Durante sua visita à Alemanha nesta segunda-feira (20), o presidente Luiz Inácio Lula da Silva ressaltou o papel pioneiro do Brasil no desenvolvimento de biocombustíveis e expressou desaprovação em relação ao regulamento ambiental estabelecido pela União Europeia (UE). As manifestações ocorreram no Encontro Econômico Brasil-Alemanha, na cidade de Hanôver.
“Nosso etanol, de cana-de-açúcar, produz mais energia por hectare plantado, tem uma das menores pegadas de carbono do mundo e reduz emissões de até 90% em relação à gasolina”, disse, ao citar que a UE espera chegar a 50% de renováveis em sua matriz até 2050 enquanto o Brasil já cumpriu essa meta em 2025.
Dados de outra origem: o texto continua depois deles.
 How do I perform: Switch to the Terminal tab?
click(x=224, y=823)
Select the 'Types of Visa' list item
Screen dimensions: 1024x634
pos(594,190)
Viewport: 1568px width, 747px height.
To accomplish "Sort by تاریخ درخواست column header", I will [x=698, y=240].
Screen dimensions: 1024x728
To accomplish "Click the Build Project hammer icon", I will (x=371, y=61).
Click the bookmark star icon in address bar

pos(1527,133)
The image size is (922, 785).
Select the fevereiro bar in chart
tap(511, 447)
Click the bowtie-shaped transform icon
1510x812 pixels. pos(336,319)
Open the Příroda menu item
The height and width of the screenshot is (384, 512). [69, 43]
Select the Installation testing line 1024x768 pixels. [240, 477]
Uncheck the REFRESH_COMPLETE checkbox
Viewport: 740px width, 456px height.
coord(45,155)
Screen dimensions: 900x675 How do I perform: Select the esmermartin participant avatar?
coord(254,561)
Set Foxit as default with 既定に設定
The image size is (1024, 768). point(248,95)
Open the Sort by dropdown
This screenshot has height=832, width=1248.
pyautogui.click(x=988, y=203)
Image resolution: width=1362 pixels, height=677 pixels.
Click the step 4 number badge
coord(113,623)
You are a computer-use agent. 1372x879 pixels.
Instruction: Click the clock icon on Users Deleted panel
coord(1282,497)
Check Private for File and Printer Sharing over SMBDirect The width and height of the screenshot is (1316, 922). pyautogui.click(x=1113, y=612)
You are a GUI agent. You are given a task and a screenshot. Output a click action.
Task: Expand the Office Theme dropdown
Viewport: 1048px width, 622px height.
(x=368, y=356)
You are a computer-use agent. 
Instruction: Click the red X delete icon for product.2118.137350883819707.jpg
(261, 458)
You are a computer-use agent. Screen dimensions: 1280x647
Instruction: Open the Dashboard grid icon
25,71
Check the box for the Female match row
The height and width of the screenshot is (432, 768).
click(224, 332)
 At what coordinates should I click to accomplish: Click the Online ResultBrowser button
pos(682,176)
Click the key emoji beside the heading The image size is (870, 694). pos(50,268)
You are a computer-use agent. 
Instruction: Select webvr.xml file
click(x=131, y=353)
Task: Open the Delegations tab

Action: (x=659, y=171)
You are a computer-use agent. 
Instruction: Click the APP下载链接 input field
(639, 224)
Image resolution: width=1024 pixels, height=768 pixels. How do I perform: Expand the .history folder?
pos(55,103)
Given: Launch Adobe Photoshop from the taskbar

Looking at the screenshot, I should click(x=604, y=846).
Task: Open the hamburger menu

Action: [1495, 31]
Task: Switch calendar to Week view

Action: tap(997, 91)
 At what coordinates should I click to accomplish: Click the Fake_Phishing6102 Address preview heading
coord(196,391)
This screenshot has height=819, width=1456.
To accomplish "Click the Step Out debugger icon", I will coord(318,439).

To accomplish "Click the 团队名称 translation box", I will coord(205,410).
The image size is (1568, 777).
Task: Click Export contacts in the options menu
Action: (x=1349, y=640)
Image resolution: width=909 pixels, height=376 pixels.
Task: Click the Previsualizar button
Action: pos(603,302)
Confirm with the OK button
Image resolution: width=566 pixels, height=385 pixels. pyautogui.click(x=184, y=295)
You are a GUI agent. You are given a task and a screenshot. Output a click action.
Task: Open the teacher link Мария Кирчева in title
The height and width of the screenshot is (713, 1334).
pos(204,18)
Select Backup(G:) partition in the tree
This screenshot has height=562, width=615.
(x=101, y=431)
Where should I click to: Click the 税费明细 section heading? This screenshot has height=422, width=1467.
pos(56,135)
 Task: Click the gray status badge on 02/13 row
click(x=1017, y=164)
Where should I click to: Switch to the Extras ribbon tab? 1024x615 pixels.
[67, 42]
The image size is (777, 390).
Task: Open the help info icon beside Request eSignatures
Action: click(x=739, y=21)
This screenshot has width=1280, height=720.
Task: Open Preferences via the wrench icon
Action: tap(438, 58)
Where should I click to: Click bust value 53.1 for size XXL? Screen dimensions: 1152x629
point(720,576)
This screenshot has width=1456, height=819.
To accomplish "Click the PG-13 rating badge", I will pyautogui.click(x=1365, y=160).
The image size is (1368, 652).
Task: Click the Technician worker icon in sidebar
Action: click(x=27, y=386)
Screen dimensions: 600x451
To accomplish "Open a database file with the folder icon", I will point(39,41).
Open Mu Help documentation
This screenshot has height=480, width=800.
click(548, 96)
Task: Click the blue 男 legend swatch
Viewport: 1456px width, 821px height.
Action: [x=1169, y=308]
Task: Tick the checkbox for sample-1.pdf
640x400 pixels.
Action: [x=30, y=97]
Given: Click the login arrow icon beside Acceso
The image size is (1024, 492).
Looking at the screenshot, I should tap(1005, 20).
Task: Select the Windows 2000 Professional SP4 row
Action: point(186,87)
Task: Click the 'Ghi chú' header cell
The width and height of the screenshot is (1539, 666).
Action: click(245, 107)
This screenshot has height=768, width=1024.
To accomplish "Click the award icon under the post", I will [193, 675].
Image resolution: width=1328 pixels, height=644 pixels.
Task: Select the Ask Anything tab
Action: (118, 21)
Em seu discurso, o chefe de Estado brasileiro sublinhou que o setor de transportes representa, atualmente, um dos maiores desafios para o processo de descarbonização no continente europeu. Ele observou que, apesar dessa realidade, a União Europeia procede com uma revisão de suas normas para biocombustíveis. Segundo Lula, as propostas em discussão desconsideram práticas de sustentabilidade empregadas no uso do solo no Brasil.
O presidente também fez menção à entrada em vigor, em janeiro, de um “mecanismo unilateral” destinado ao cálculo de carbono, o qual, em sua avaliação, negligencia os baixos níveis de emissões associados ao método de produção brasileiro, que se fundamenta em fontes renováveis.
“Essas iniciativas podem dificultar a oferta de energia limpa ao consumidor europeu em momento crítico. A elevação de padrões ambientais é necessária, mas não é correta. Adotar critérios que ignorem outras realidades e prejudicam os produtores brasileiros”, completou.
“Estamos dispostos a deixar de ser um país em vias de desenvolvimento e queremos nos tornar um país desenvolvido. E não jogaremos fora as oportunidades da transição energética que estão colocadas para o mundo. Quem quiser produzir com energia mais barata e com energia verdadeiramente limpa, procure o Brasil, que nós temos espaço e oportunidade para quem quiser apostar no futuro”, concluiu.